§ TEXT EXCERPT:
──────────────────────────────

Warning: When you first load the edge workspace in Visual Studio Code, the installed extensions will present messages letting you know that there are undefined environment variables in the deployment manifests and the C# projects need to be restored. It is OK to dismiss these warnings.

The Azure IoT Edge extension presents a dialog with the message "Please set registry credential to .env file." Selecting the Yes button will create a blank .env file, but the message will continue until the deployment manifest environment variable are defined in the .env file. Setting the required environment variables is covered later in the Set environment variables step in EdgeDevelopment.md.

The C# language extension presents a dialog with the message "There are unresolved dependencies. Please execute the restore command to continue." Selecting the Restore button will execute the dotnet restore command on all of the .NET project files in the workspace. This will eliminate the warning on subsequent loads, but the local file system restore and build is actually not used when running a solution deployment in the Azure IoT Edge Simulator since each Azure IoT Edge Module is built in its own Docker container.


The top level README.md in this repository provides an overview of the Complementary Code with compression and decompression sample, including an architecture diagram, along with prerequisites for building and running the sample code.

This sample assumes basic familiarity with Azure IoT Edge Modules and how to build them with Visual Studio Code. For an introduction to building IoT Edge Modules in C#, refer to Tutorial: Develop a C# IoT Edge module for Linux devices.

Contents

This workspace contains 3 folders:

File/folder Description
edge Azure IoT Edge solution
shared shared compression library and unit tests
messages test messages
  • edge - This folder contains an Azure IoT Edge solution which consists of the two IoT Edge modules shown in the architecture diagram - the compression module (CompressionModule) and a message simulator module (MessageSimulatorModule). The MessageSimulatorModule generates messages which are compressed by the CompressionModule and forwarded to to your Azure IoT Hub service.

    The CompressionModule is designed to illustrate the Complementary Code pattern to share logic between Edge components and the Cloud. The CompressionModule project file references the Compression .NET library, located in the shared/Compression folder.

    For demonstration, MessageSimulatorModule is also included in the Azure IoT Edge solution. This module simply plays back sample test messages from the messages folder in this workspace and sends them to the CompressionModule using an Azure IoT Edge route.

  • shared - This folder contains two .NET library projects which are use in both the edge and cloud workspaces - Compression and CompressionTests.

    Compression is a .NET Standard library project, used in both the Azure IoT Edge solution in the edge workspace and the Azure Functions project in cloud workspace. The Compression library itself is very simple and is intended for demonstration of the Complementary Code pattern. It leverages the GZipStream compression class, included in the .NET Core Framework.

──────────────────────────────

§ DATA LINES:

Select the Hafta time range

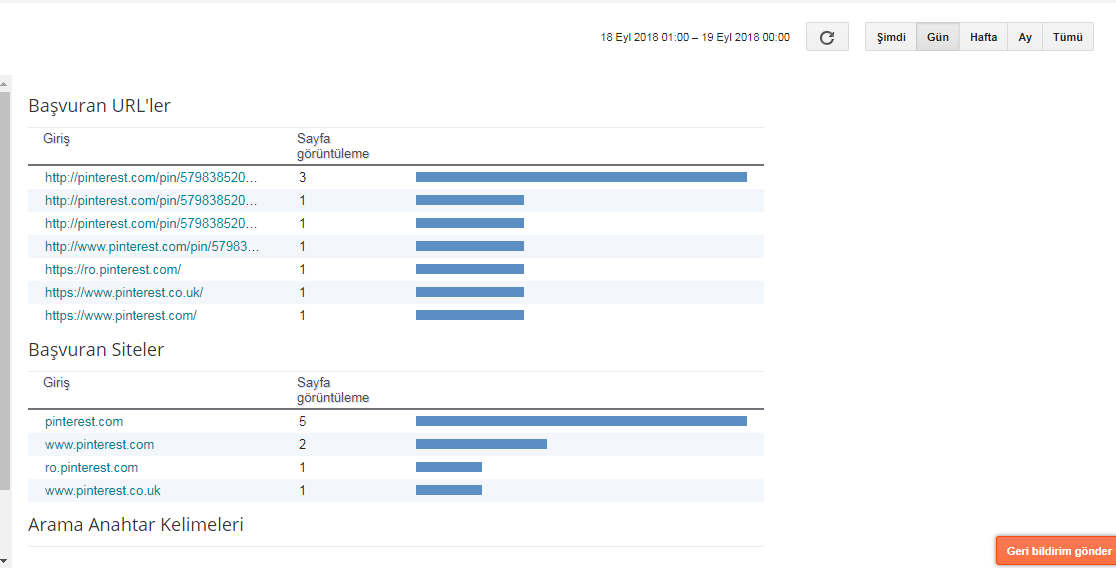click(983, 37)
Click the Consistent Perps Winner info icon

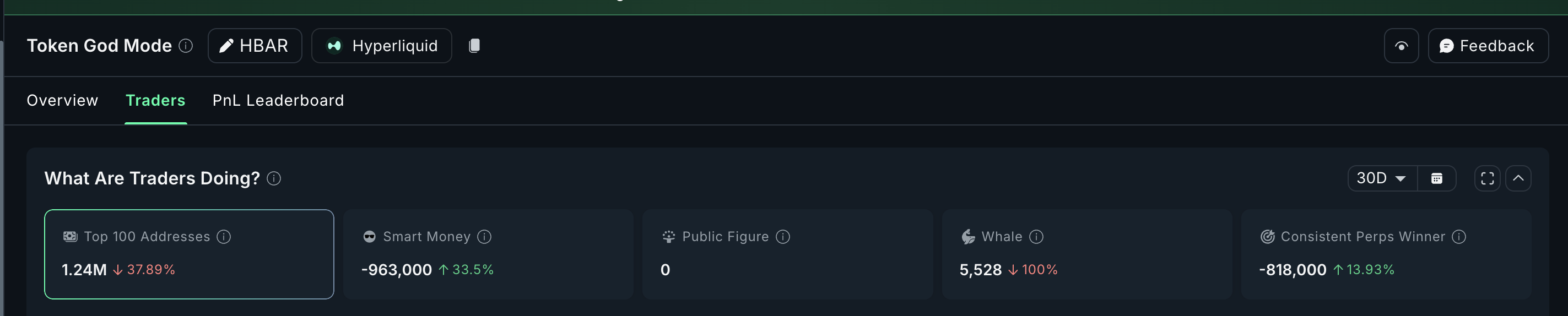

──────────────────────────────

§ JOB 1:
Using the IoT Edge workspace text, decide whether each statement agrees with it. Answer yes or no for each, and quote the words of the text that settle it.
(a) Selecting the Yes button in the Azure IoT Edge extension dialog creates a blank .env file.
(b) The local file system restore and build is used when a solution deployment runs in the Azure IoT Edge Simulator.
(c) The Compression library relies on the GZipStream compression class.
§ JOB 2: List every folder that the IoT Edge workspace text says the workspace contains.
§ JOB 3:
Answer these questions from the IoT Edge workspace text.
(a) Which command does the Restore button run on the .NET project files?
(b) From which folder does MessageSimulatorModule play back sample test messages?
(c) What kind of library project is Compression?

§ FULL SOLUTION 1:
(a) Yes: "Selecting the Yes button will create a blank .env file"
(b) No: "the local file system restore and build is actually not used when running a solution deployment in the Azure IoT Edge Simulator"
(c) Yes: "It leverages the GZipStream compression class, included in the .NET Core Framework."

§ FULL SOLUTION 2: edge, shared, messages

§ FULL SOLUTION 3:
(a) The dotnet restore command.
(b) The messages folder.
(c) A .NET Standard library project.